*** Begin section ***
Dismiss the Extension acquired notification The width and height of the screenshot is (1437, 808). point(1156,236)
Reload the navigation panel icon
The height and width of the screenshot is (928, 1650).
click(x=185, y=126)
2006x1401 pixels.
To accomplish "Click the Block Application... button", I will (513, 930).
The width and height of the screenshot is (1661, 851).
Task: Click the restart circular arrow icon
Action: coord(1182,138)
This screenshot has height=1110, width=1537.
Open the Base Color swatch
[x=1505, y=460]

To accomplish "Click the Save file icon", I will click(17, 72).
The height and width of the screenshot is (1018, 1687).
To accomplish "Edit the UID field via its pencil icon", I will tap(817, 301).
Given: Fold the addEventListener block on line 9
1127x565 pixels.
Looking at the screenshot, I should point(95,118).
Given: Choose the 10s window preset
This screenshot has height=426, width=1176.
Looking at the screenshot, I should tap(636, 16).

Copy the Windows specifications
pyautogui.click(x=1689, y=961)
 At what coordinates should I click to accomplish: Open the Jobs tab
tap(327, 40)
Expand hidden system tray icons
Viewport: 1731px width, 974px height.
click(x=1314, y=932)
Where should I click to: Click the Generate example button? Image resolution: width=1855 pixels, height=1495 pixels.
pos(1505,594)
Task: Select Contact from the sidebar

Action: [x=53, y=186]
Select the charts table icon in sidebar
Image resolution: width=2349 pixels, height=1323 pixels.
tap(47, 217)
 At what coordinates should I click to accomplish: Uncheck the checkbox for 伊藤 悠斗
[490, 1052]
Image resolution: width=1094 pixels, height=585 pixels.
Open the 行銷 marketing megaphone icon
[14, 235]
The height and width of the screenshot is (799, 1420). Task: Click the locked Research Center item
*** End section ***
> INSTRUCTIONS FOR THE TASK: Set down exactly the line that holds "Open the 行銷 marketing megaphone icon" and all lines after it to the end of the data.

> RESPONSE AREA:
Open the 行銷 marketing megaphone icon
[14, 235]
The height and width of the screenshot is (799, 1420). Task: Click the locked Research Center item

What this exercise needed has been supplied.